# 练习数据:
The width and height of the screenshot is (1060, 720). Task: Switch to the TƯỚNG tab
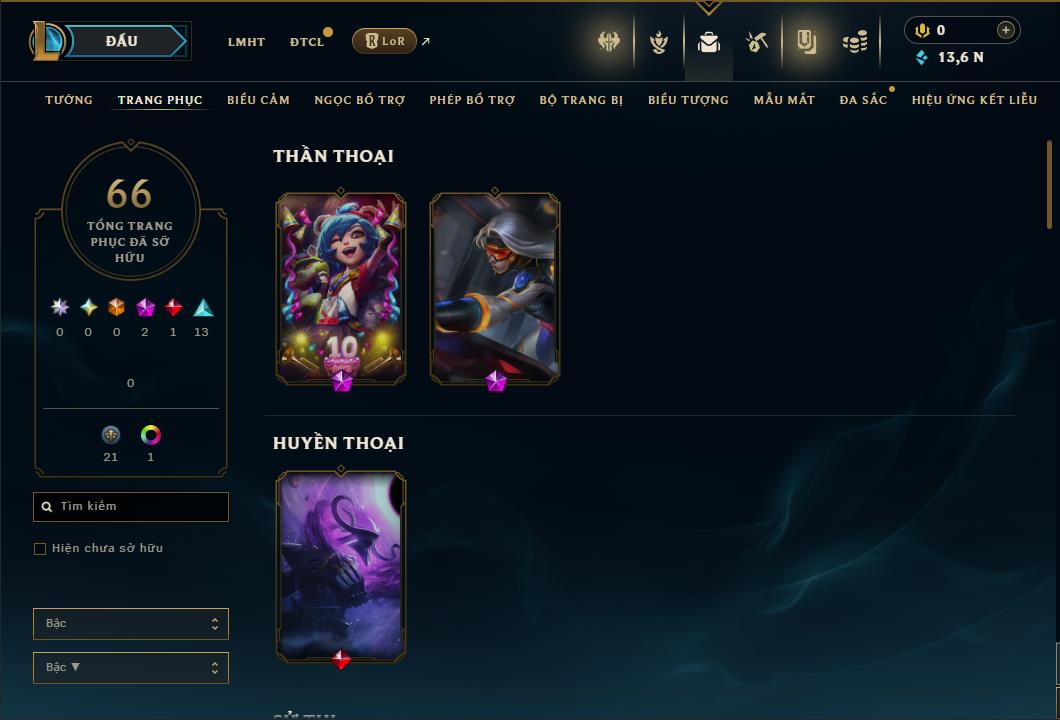point(69,99)
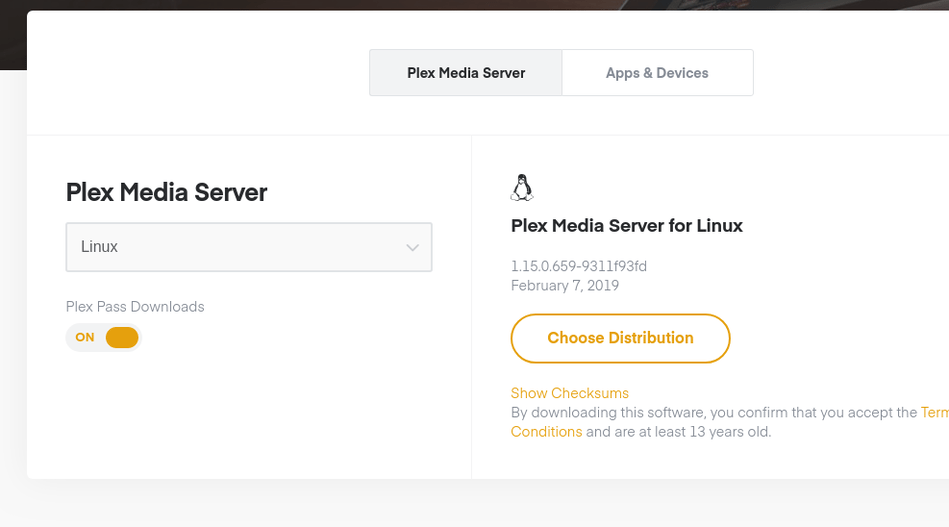Click the Plex Media Server left heading
The width and height of the screenshot is (949, 527).
[x=167, y=192]
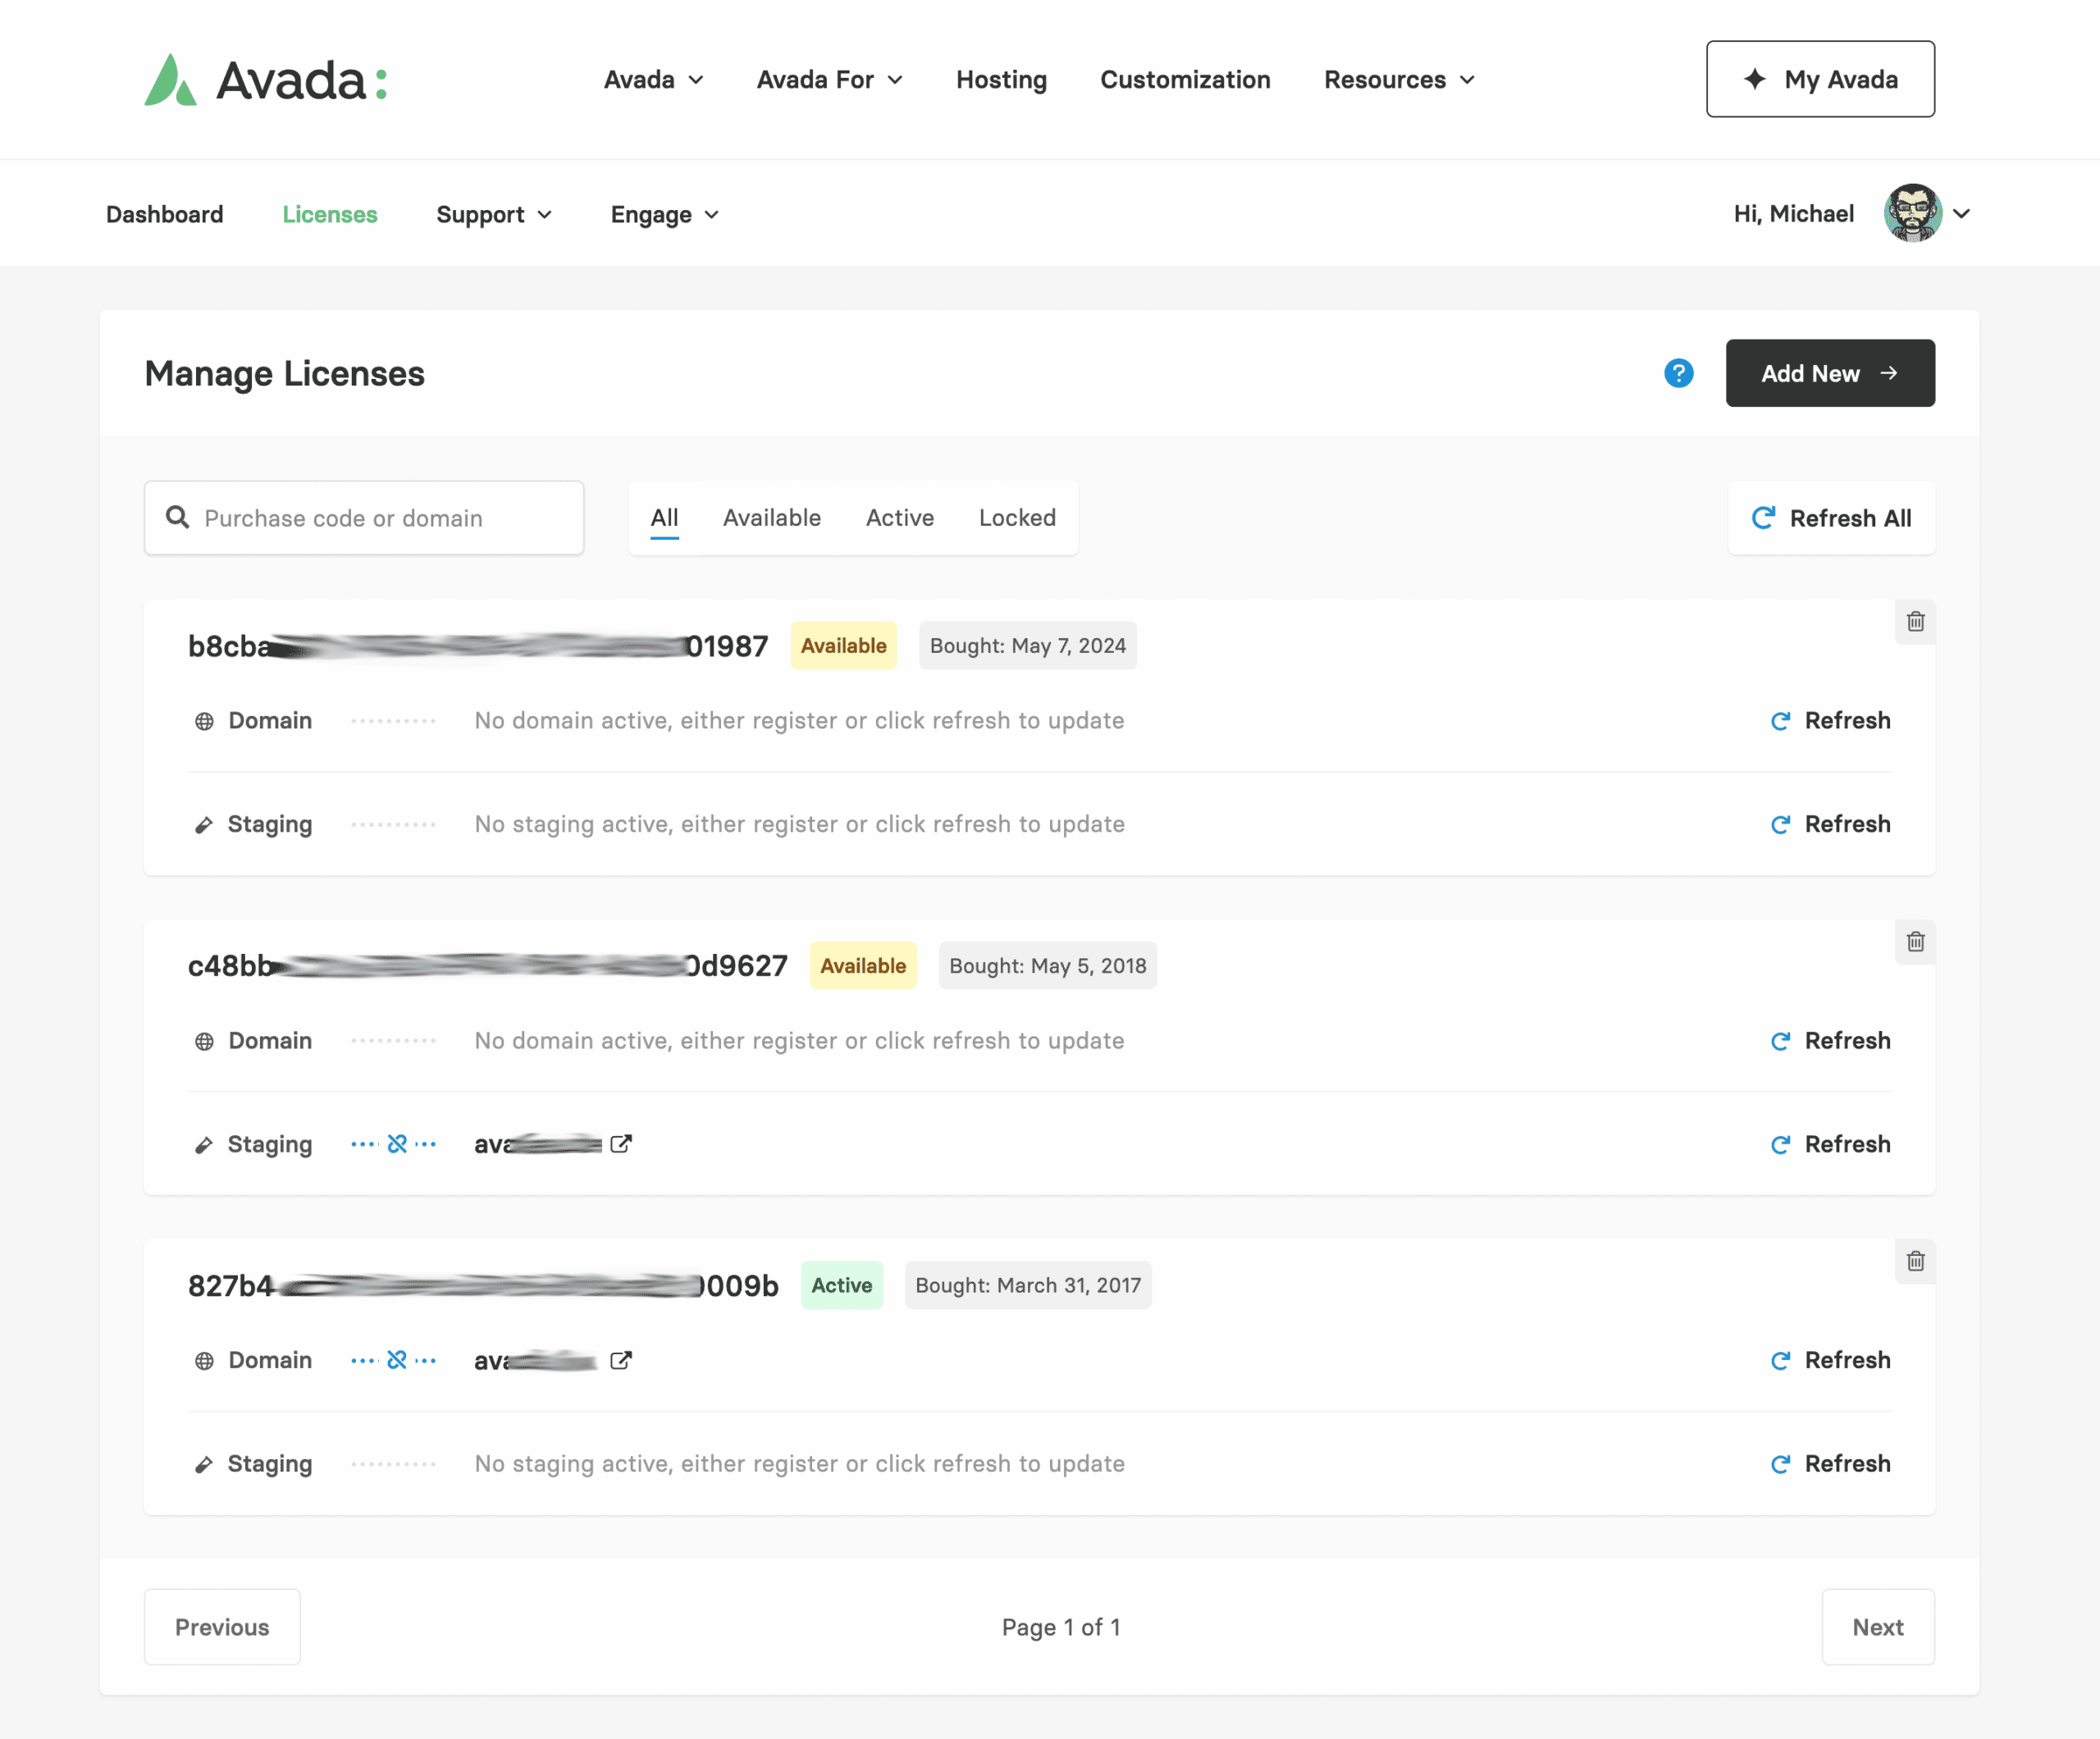Click the blue help question mark icon
Viewport: 2100px width, 1739px height.
pos(1678,373)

# 练习说明:
把以上数据逐行整理成编号列表，略去空行，答案中不要包含图片。

# 任务输出:
1. The width and height of the screenshot is (1060, 720). Task: Switch to the TƯỚNG tab
2. point(69,99)
3. Click the Plex Media Server left heading
4. The width and height of the screenshot is (949, 527).
5. [x=167, y=192]
6. Click the blue help question mark icon
7. Viewport: 2100px width, 1739px height.
8. pos(1678,373)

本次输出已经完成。